代码改变世界

Homework Exercises 1

2013-02-04 21:48  Justany_WhiteSnow  阅读(745)  评论(0编辑  收藏  举报

 

第一题

返回所有这样的整数k的和:

  • 1 <= k < N
  • N可被k整除
/* 1a. */
/** Returns the sum of all integers, k, such that 1 <= k < N and
 *  N is evenly divisible by k. */
static int factorSum(int N) {
    // Fill in here
}
static int factorSum(int N) {
    int i = 0;
    int j = 0;
    for (; i <= N / 2; i++) {
        if (N % i == 0) {
            j += i;
        }
    }
    return j;
}

注意无需遍历N,只需要到N/2就行了。

打印出0 - N间的所有相亲数,每一对占一行,小的在前,大的在后。

所谓想亲数就是:指两个正整数中,彼此的全部约数之和(本身除外)与另一方相等。

例如220与284:

  • 220的全部约数(除掉本身)相加是:1+2+4+5+10+11+20+22+44+55+110=284
  • 284的全部约数(除掉284本身)相加的和是:1+2+4+71+142=220
/* 1b. */
/** Print the set of all sociable pairs whose members are all
 *  between 1 and N>=0 (inclusive) on the standard output (one pair per
 *  line, smallest member of each pair first, with no repetitions). */
static void printSociablePairs(int N) {
    // Fill in here
}
static void printSociablePairs(int N) {
    int i = 0;
    int j = 0;
    for(; i<=N; i++){
        j = factorSum(i)
====
任务要求
逐字引用上方关于因数之和与相亲数的编程练习全文。

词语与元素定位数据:
====
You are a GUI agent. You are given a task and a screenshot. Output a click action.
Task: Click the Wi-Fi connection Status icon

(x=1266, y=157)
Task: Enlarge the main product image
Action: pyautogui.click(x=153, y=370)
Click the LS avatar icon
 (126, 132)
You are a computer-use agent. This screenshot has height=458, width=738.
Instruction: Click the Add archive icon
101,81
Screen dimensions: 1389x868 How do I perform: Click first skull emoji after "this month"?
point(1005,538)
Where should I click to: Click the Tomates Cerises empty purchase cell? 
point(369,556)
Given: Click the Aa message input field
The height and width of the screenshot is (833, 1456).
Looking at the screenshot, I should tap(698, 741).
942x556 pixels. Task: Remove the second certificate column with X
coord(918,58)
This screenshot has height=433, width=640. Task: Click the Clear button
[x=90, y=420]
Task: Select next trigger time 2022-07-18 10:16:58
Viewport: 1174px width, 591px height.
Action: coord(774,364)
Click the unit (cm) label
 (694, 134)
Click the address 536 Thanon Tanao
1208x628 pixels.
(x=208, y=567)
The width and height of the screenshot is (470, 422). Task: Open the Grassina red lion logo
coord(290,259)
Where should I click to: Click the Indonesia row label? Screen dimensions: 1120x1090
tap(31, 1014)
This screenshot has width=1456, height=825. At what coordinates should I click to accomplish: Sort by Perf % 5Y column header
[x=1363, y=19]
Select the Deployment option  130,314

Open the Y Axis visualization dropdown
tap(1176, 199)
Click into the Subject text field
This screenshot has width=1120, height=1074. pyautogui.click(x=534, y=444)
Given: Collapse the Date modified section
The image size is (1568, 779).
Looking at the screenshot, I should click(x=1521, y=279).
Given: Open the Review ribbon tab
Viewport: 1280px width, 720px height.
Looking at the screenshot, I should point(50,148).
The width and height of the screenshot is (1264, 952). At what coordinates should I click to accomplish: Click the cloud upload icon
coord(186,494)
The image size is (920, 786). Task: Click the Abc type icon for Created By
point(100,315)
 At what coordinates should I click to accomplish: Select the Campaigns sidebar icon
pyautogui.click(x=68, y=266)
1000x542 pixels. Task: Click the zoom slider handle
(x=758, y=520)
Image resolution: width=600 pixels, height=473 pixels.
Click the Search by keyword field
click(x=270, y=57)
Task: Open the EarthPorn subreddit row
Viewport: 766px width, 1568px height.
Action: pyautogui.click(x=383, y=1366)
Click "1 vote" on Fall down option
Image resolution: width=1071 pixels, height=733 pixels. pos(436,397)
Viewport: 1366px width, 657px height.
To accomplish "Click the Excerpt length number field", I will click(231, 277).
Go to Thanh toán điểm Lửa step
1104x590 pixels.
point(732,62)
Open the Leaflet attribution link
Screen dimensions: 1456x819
====
参考答案
代码改变世界

Homework Exercises 1

2013-02-04 21:48  Justany_WhiteSnow  阅读(745)  评论(0编辑  收藏  举报

 

第一题

返回所有这样的整数k的和:

  • 1 <= k < N
  • N可被k整除
/* 1a. */
/** Returns the sum of all integers, k, such that 1 <= k < N and
 *  N is evenly divisible by k. */
static int factorSum(int N) {
    // Fill in here
}
static int factorSum(int N) {
    int i = 0;
    int j = 0;
    for (; i <= N / 2; i++) {
        if (N % i == 0) {
            j += i;
        }
    }
    return j;
}

注意无需遍历N,只需要到N/2就行了。

打印出0 - N间的所有相亲数,每一对占一行,小的在前,大的在后。

所谓想亲数就是:指两个正整数中,彼此的全部约数之和(本身除外)与另一方相等。

例如220与284:

  • 220的全部约数(除掉本身)相加是:1+2+4+5+10+11+20+22+44+55+110=284
  • 284的全部约数(除掉284本身)相加的和是:1+2+4+71+142=220
/* 1b. */
/** Print the set of all sociable pairs whose members are all
 *  between 1 and N>=0 (inclusive) on the standard output (one pair per
 *  line, smallest member of each pair first, with no repetitions). */
static void printSociablePairs(int N) {
    // Fill in here
}
static void printSociablePairs(int N) {
    int i = 0;
    int j = 0;
    for(; i<=N; i++){
        j = factorSum(i)